Ms Leadbeater has described her bill as the most robust in the world, with “three layers of scrutiny” in the form of a sign-off by two doctors and a High Court judge. It would also make coercion an offence with a possible punishment of 14 years in jail.
Under the legislation, which covers England and Wales, only terminally ill adults with under six months left to live and a settled wish to die would be eligible.
Ms Leadbeater said that opponents of plans to legalise assisted dying “mustn’t be hearing” the stories of the terminally ill. She called for the debate to focus on “the problem we have to fix” rather than “who in the cabinet has fallen out with who else in the cabinet”.
A cross-party group of MPs, comprising Conservative MP Ben Spencer, Lib Dem MP Munira Wilson, and Labour’s Anna Dixon, have co-sponsored a so-called “wrecking amendment”, which would scupper the bill if enough MPs supported it.

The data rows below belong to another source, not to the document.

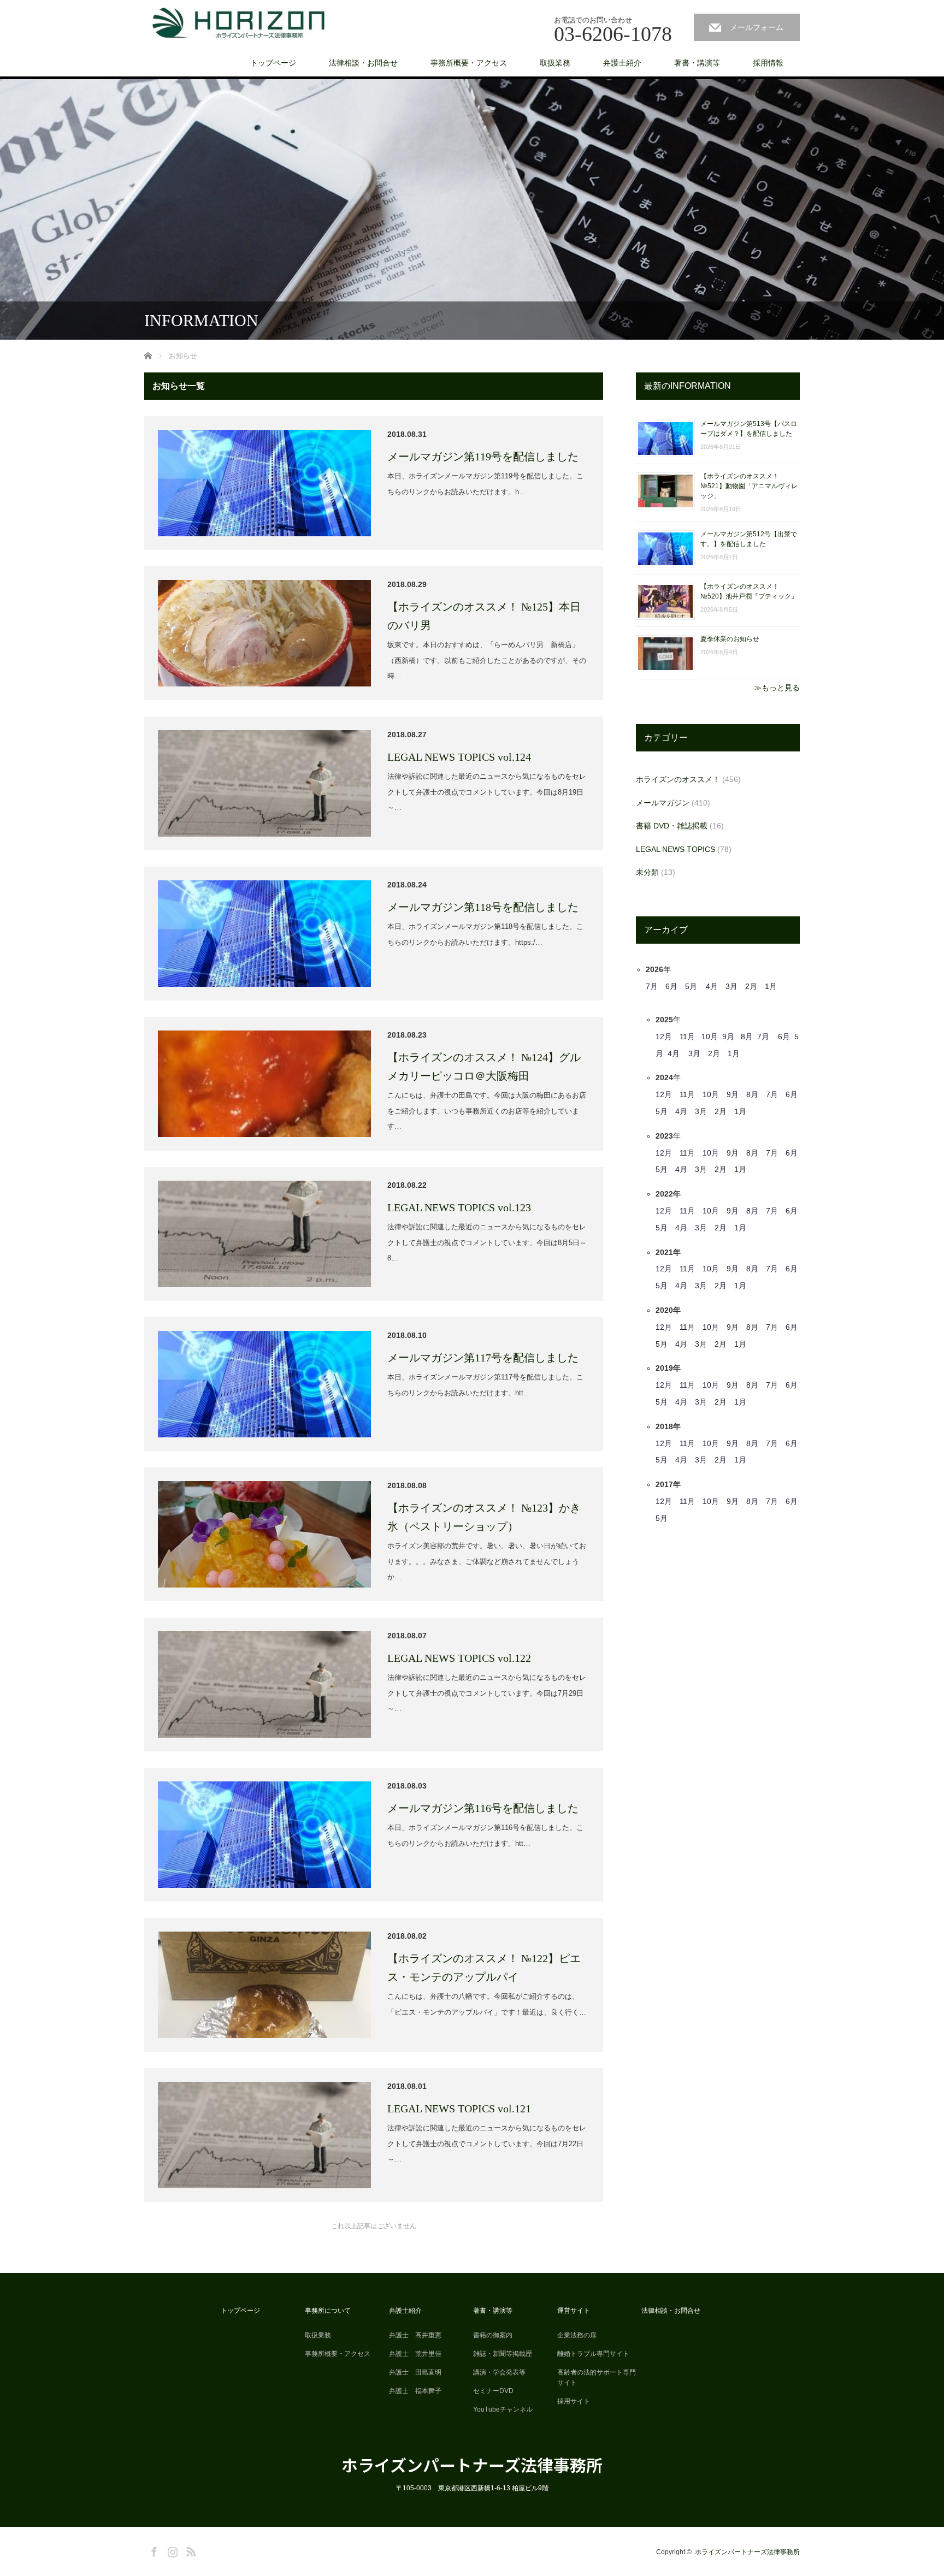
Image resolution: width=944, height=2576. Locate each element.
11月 (687, 1036)
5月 (691, 986)
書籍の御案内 (492, 2313)
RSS (189, 2528)
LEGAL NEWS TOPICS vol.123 (459, 1207)
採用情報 (768, 62)
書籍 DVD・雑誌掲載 (671, 825)
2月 (751, 986)
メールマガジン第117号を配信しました (483, 1358)
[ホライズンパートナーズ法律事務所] (238, 23)
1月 (771, 986)
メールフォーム (756, 27)
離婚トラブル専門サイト (593, 2332)
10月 (709, 1036)
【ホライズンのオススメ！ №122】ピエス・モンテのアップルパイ (484, 1967)
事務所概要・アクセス (468, 62)
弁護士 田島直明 (415, 2350)
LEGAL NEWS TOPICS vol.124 (459, 757)
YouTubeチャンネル (503, 2387)
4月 (712, 986)
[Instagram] (171, 2528)
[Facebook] (152, 2528)
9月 (728, 1036)
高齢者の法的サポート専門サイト (596, 2356)
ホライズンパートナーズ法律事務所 (472, 2443)
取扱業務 (555, 62)
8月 (747, 1036)
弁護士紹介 (622, 62)
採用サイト (573, 2379)
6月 (671, 986)
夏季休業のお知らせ (729, 639)
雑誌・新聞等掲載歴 (502, 2332)
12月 (664, 1036)
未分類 (647, 872)
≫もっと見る (777, 687)
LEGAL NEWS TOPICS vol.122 (459, 1658)
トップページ (273, 62)
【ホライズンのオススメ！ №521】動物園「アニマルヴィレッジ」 (749, 486)
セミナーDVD (493, 2369)
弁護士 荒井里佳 (415, 2332)
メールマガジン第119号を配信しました (483, 457)
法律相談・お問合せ (363, 62)
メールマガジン (662, 802)
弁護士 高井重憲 (415, 2313)
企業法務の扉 (577, 2313)
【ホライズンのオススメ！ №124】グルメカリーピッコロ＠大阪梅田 (484, 1066)
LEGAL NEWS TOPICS (675, 849)
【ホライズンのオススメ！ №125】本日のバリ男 (484, 616)
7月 (652, 986)
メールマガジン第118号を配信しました (483, 907)
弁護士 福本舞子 (415, 2369)
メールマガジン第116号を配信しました (483, 1808)
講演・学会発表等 (499, 2350)
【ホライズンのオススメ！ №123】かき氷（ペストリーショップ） (484, 1517)
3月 (731, 986)
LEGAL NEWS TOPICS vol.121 (459, 2109)
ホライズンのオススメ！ (678, 779)
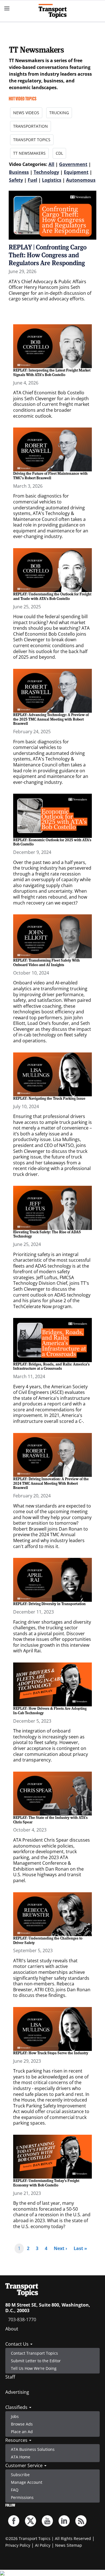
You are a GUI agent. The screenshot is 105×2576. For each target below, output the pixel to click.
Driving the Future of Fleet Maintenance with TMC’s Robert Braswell (50, 476)
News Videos (26, 112)
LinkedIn (64, 2520)
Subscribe (20, 2474)
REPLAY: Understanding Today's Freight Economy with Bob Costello (46, 2183)
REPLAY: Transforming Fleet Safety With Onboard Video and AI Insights (46, 962)
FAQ (14, 2489)
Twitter (30, 2520)
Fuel (32, 180)
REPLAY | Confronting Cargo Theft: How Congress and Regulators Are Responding (48, 254)
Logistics (51, 180)
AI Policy (42, 2545)
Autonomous (80, 180)
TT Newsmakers (29, 153)
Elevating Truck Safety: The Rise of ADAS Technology (47, 1234)
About (11, 2329)
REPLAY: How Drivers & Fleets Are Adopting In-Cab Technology (50, 1711)
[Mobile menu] (7, 8)
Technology (46, 172)
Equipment (76, 172)
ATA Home (20, 2457)
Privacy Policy (17, 2545)
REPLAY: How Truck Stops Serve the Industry (50, 2053)
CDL (59, 153)
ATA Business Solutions (33, 2449)
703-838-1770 (22, 2319)
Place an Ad (22, 2431)
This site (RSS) (81, 2520)
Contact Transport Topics (34, 2353)
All (51, 164)
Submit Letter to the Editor (36, 2360)
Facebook (13, 2520)
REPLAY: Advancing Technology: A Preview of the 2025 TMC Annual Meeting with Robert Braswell (51, 719)
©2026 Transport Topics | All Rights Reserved (48, 2538)
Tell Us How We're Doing (34, 2368)
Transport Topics (31, 139)
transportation (30, 126)
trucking (59, 112)
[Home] (52, 11)
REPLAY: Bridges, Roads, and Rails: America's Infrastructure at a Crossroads (51, 1366)
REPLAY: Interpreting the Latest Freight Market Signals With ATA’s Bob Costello (51, 372)
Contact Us (17, 2344)
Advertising (17, 2392)
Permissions (22, 2497)
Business (19, 172)
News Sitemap (68, 2545)
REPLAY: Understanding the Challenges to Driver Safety (47, 1940)
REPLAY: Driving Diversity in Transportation (49, 1604)
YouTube (47, 2520)
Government (73, 164)
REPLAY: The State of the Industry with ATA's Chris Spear (50, 1820)
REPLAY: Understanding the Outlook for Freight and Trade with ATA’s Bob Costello (52, 596)
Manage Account (26, 2482)
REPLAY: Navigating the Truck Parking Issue (49, 1098)
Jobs (15, 2416)
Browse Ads (22, 2424)
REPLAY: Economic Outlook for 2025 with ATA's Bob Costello (52, 842)
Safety (16, 180)
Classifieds (17, 2407)
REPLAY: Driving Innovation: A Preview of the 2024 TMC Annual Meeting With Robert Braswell (51, 1483)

On Wednesday, Ms Dixon told BBC Radio 4’s Today programme: “There are a lot of complex legal and practical considerations that we don’t feel a private member’s bill is going to allow us to adequately address, and that’s why we’ve put down this cross-party amendment.
“The independent review would be something like a law commission or royal commission, and it would enable experts to look in much more detail at issues around, for example, coercion.”